Social Security to Go Bankrupt in 18 Years and ObamaCare to Follow Soon After

Eighteen years may seem like a long time, but it’s not. In 1995 the follow events took place:

  • A truck bomb devastated Oklahoma City Federal Building that killed 168 people
  • O. J. Simpson was found innocent of killing his wife Nicole and Ronald Goldman
  • Windows 95 was released by Microsoft
  • The DVD, optical disc storage media format, was announced
  • eBay was founded
  • The Republican Congress shut down the government
  • Last “Far Side” by cartoonist Gary Larson was published

The year 2031 will be here before you know it. Trust me.

There’s a lesson in the insolvency of Social Security and ObamaCare, optimistically named the Affordable Care Act that’s already costing more than anyone projected.

The idea of creating a supplemental retirement system called Social security sounded like a good idea when president Franklin Delano Roosevelt signed the Social Security Act into law August 14, 1935. With the Great Depression a recent memory, selling security to the American people was easy. Each month, the federal government would take a small percentage of money from an employee’s paycheck. The employee’s employer would also be required to “contribute” an equal percentage. At retirement, any person who paid into the system would get a monthly check from the Social Security Administration.

Payments of monthly benefits began in January 1940, just five years after the program was implemented. On January 31, 1940, the first monthly check was issued to a retired legal secretary, Ida May Fuller, of Ludlow, Vermont. She received a check for $22.54. Fuller continued to receive benefits until she died in January 1975 at the age of 100. During her 35 years as a beneficiary, she received more than $22,000. For Fuller, Social Security turned out to be a great investment since her total “contribution” to the program was only $22.00.

Miss Fuller’s windfall is Social Security’s inherent problem. In 1935, the highest amount an employee had to pay was one percent of $3,000. The employer’s portion was also one percent of the first $3000 of wages for a total of $60 per year. Today, an employee and employer each pay 6.2 percent for a total of 12.4 percent of Social Security taxes up to around $110,000. That’s more than $12,000 per year.

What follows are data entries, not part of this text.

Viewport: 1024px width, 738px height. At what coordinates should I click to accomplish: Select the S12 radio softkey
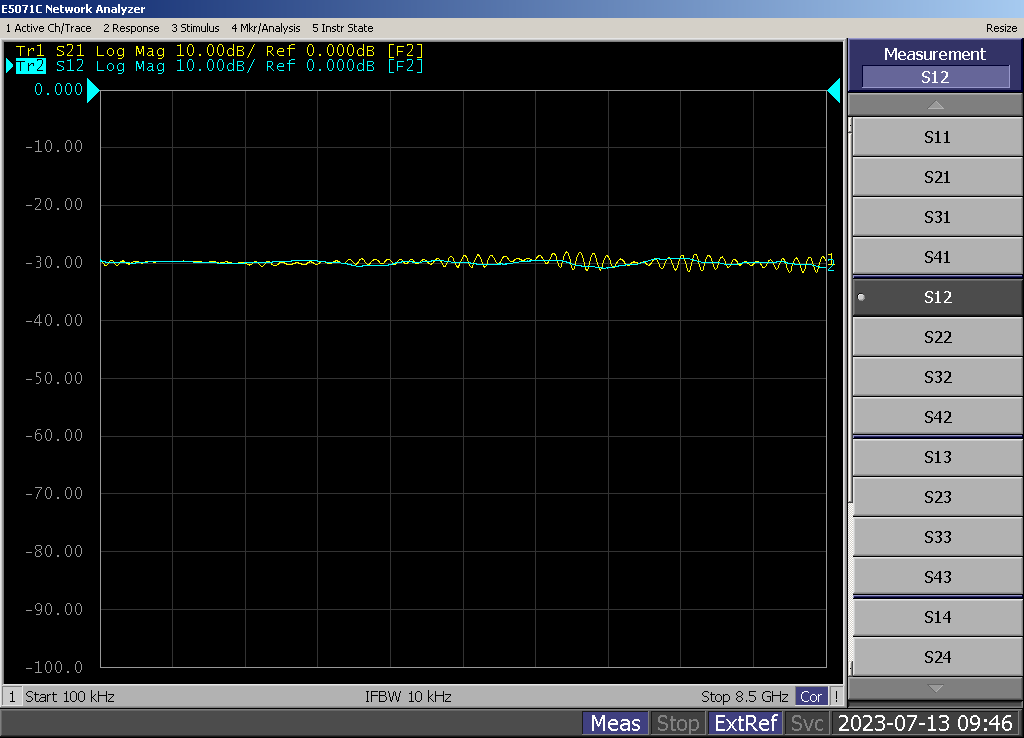point(936,297)
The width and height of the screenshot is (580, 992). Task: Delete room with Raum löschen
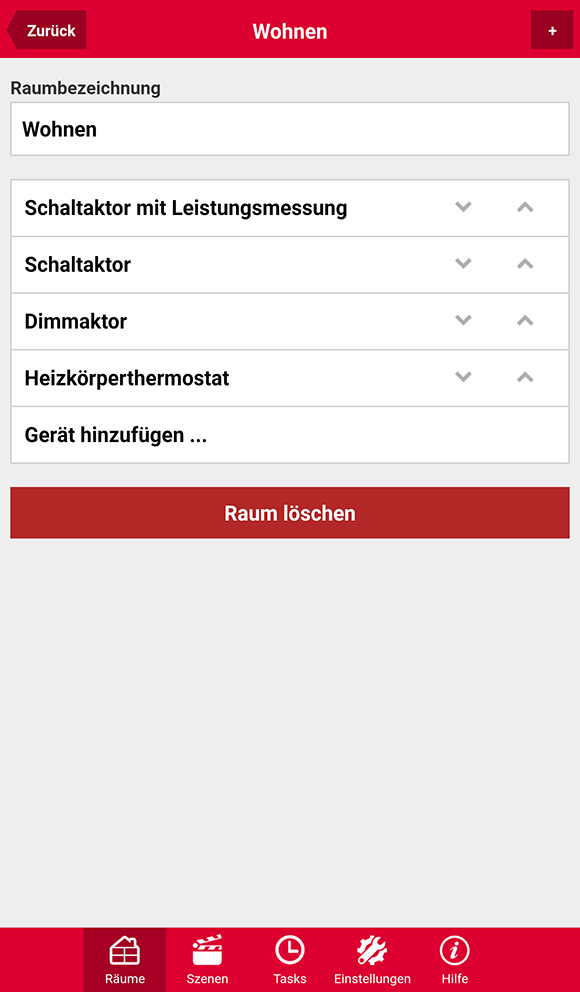pyautogui.click(x=290, y=512)
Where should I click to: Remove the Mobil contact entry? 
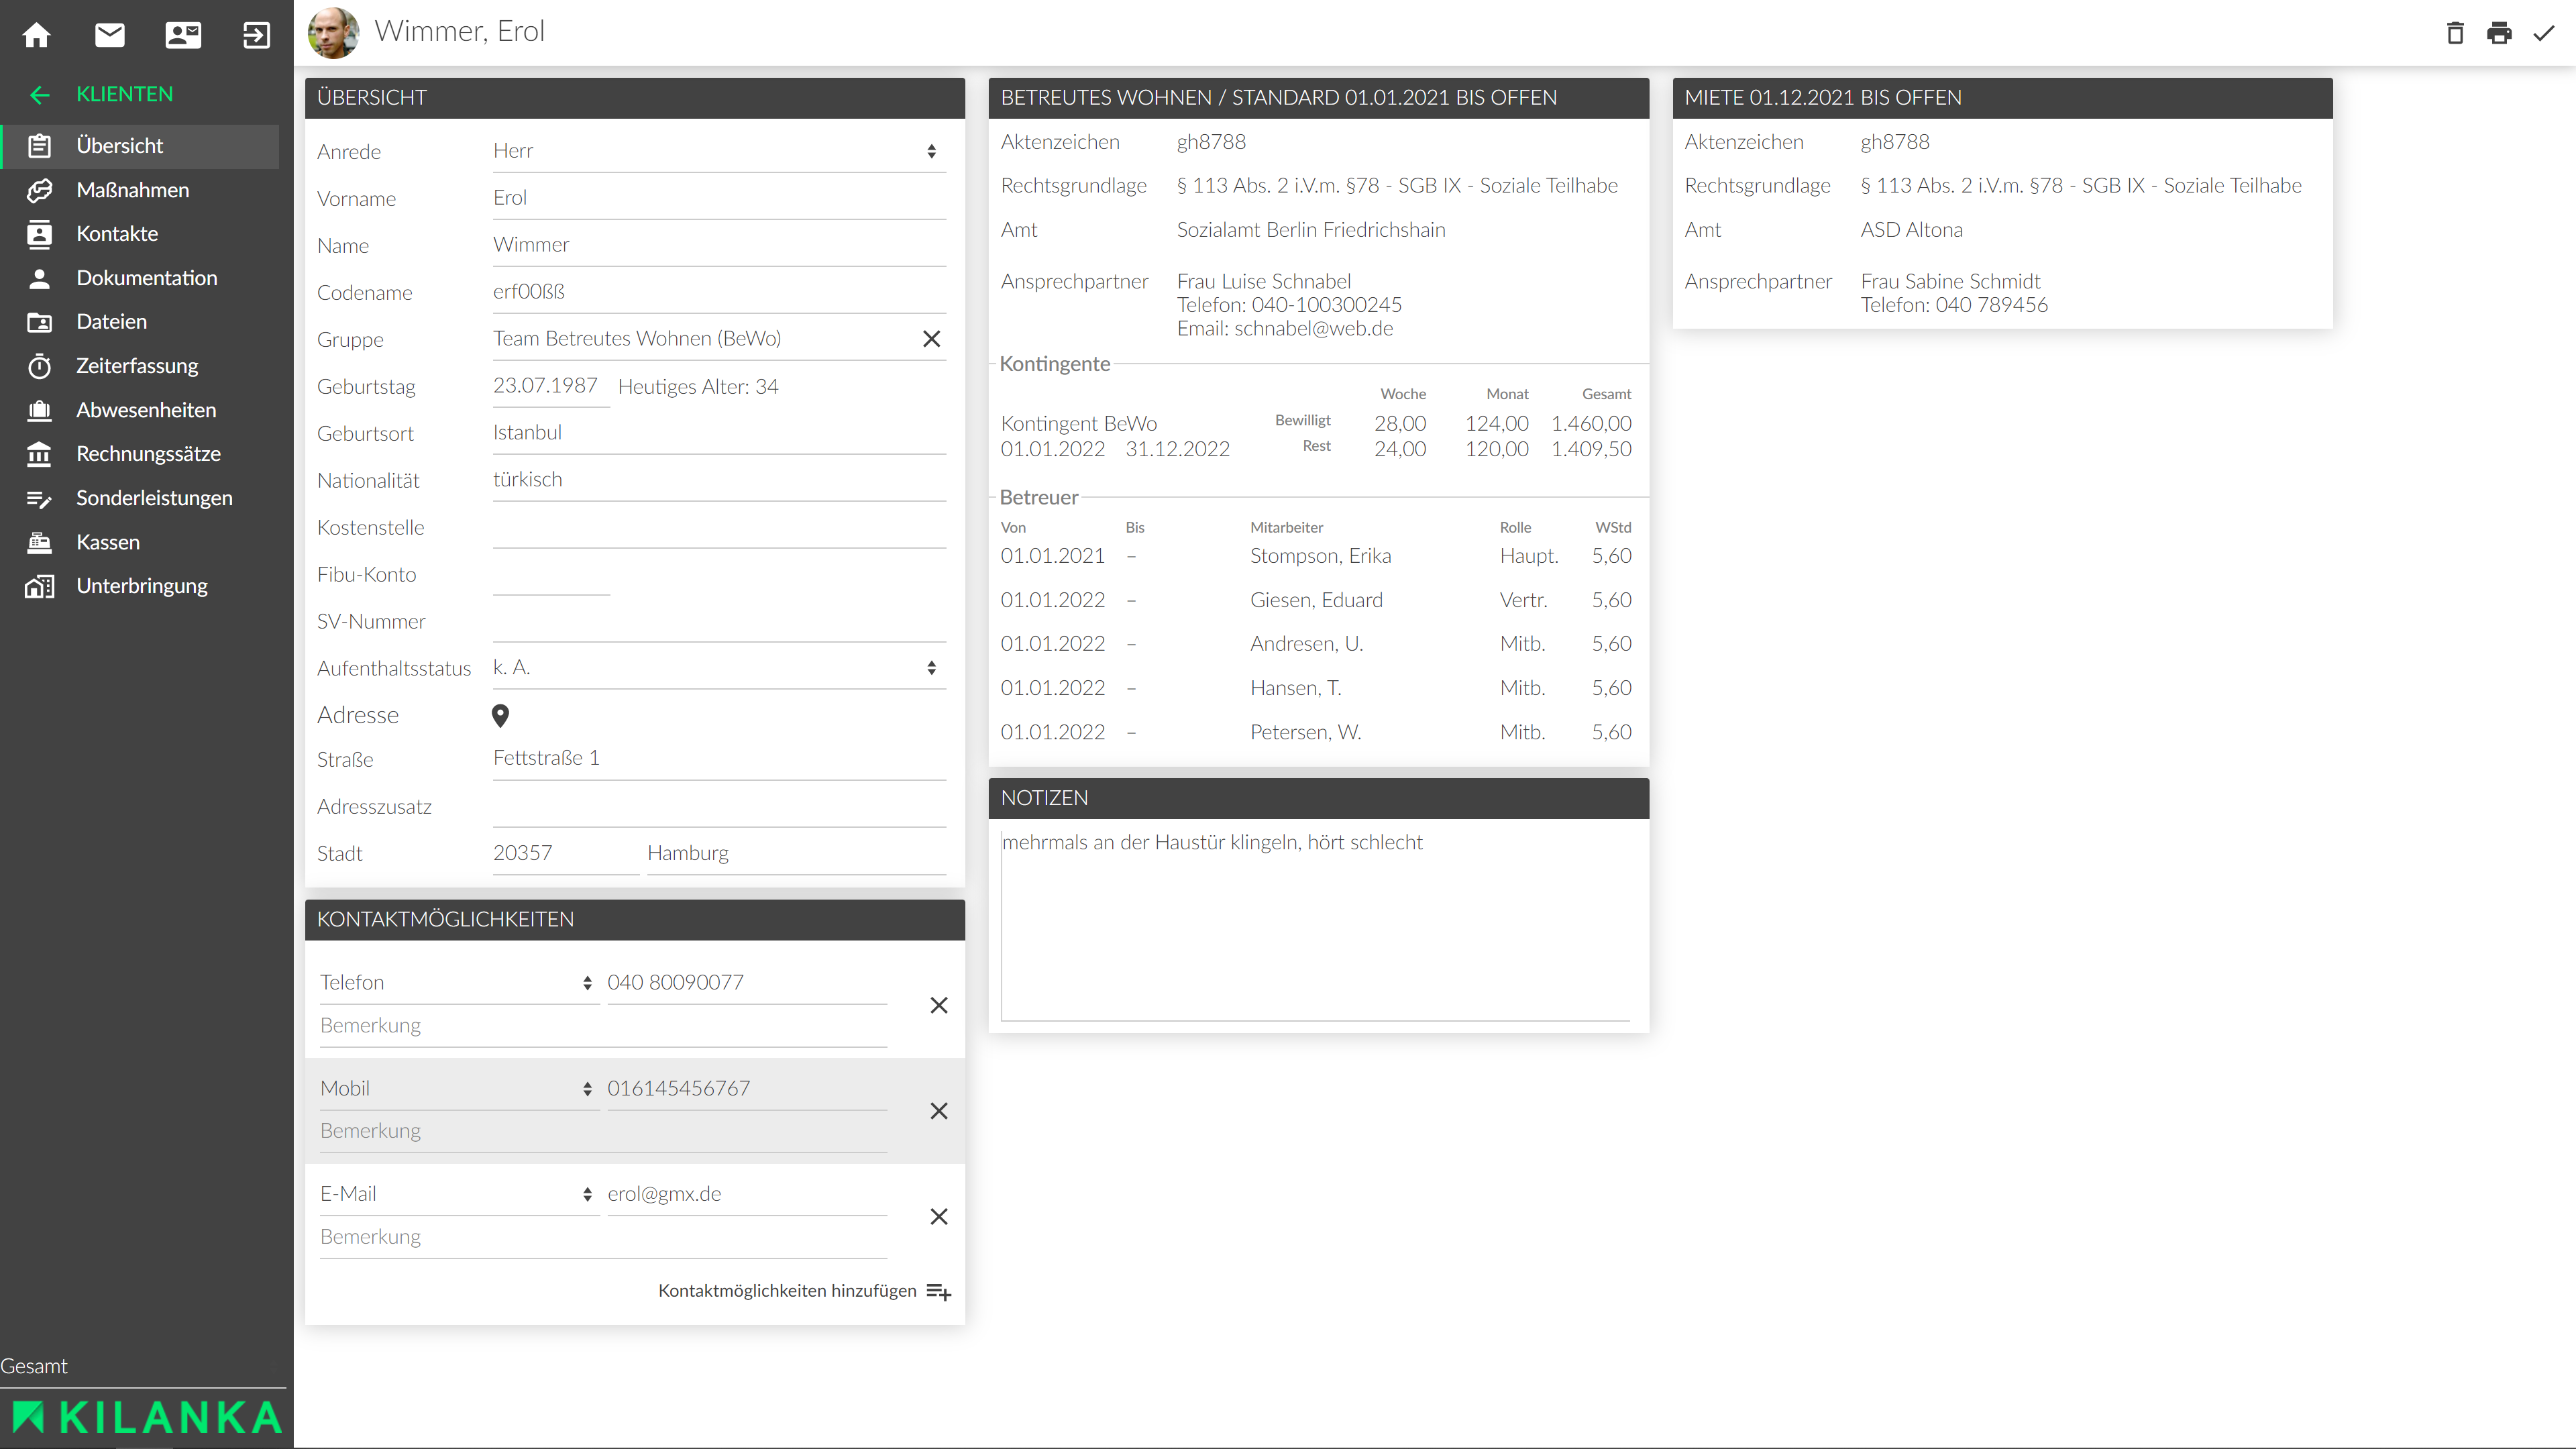[938, 1111]
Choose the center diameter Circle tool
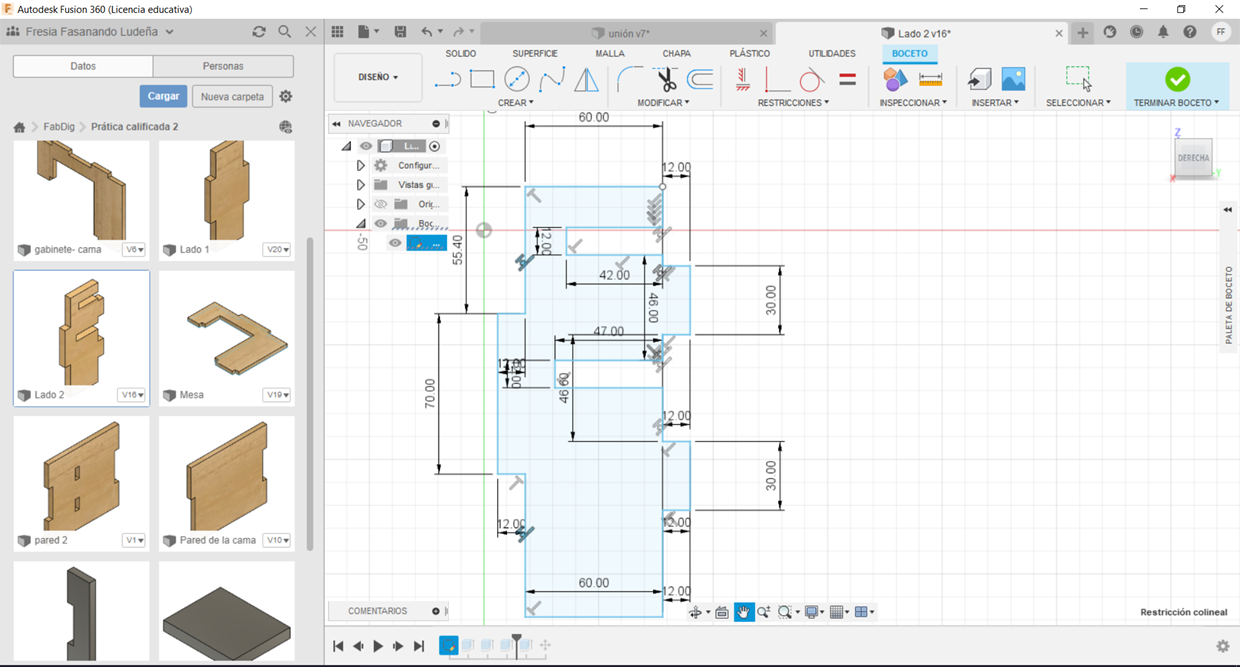 point(517,79)
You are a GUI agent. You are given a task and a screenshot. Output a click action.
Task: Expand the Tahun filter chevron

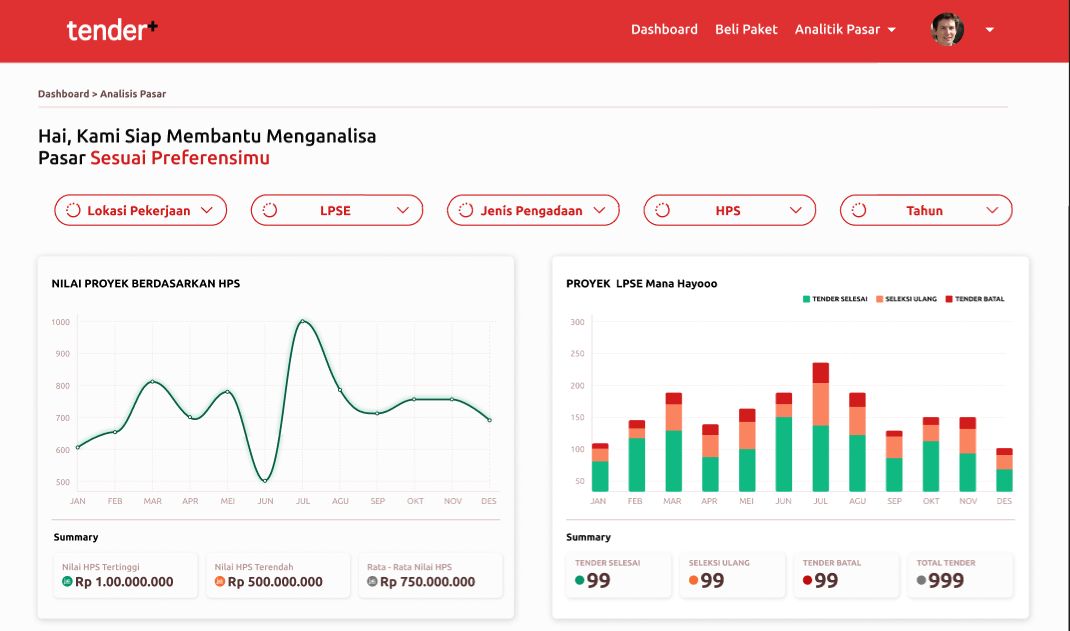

Even with the increase in rates and the elevation of the top rate, Social Security keeps having fiscal problems. The problem was given a quick fix in the early 1980s. In order to raise revenue for future recipients, Congress revised the law and brought more people into the system.

Prior to 1983, many state and federal workers were exempt from Social Security. This was also true of non-profit organizations and churches. In fact, prior to 1984 Congress had exempted itself from the program and developed its own private retirement system.

With the new legislation, new state and federal employees and all non-profit groups (excluding ministers who could opt-out) were mandated to enter the program. This immediately added billions of dollars of new revenue to the program to pay present and future recipients. Of course, the infusion of money was only temporary. Since more people were added to the program to meet immediate cash needs, one day those added payers will become added payees. Who will pay them?

In 1935, there were 45 people paying into SS for every one person receiving benefits. Today, that ratio is about three to one. By 2030, it will be two to one. Is it any wonder the Social Security has been described as the “world biggest chain letter”? Dr. Gary North writes:

“Social Security works like a chain letter. Some people have described SS as a ‘Ponzi scheme,’ named after Charles Ponzi, a con artist who bilked people of a lot of money. How did he do it? He would tell people that he would pay them a huge return on their investment within a few months. Then he would take their money and pay off the previous investors. It worked great for the first ones to (unknowingly) get in on the scheme. Ponzi then used his early “investors” as testimonials to attract new “investors.” After a time, the number of investors ran out, and so did Ponzi with their money. Ponzi had worked the “pyramid scheme”: the people at the top (those who get in early) receive the benefits that are being paid in from those at the bottom (those getting in late).

“The following appeared in Parade Magazine (March 28, 1976): ‘Social Security is a wonderful plan. People say it’s going bankrupt. Don’t believe them. It works. I know. My uncle reached 65 and he sent in the appropriate forms. In a week he received a wonderful letter: “Dear Mr. Gold. Welcome to the Social Security System. Attached is a list of ten names. Just send $100 to each name on the list and retype up a new list with your name at the bottom. But remember, don’t break the chain!”’”

The Fiscal Cliff we just went over is nothing compared to what is coming down the pike.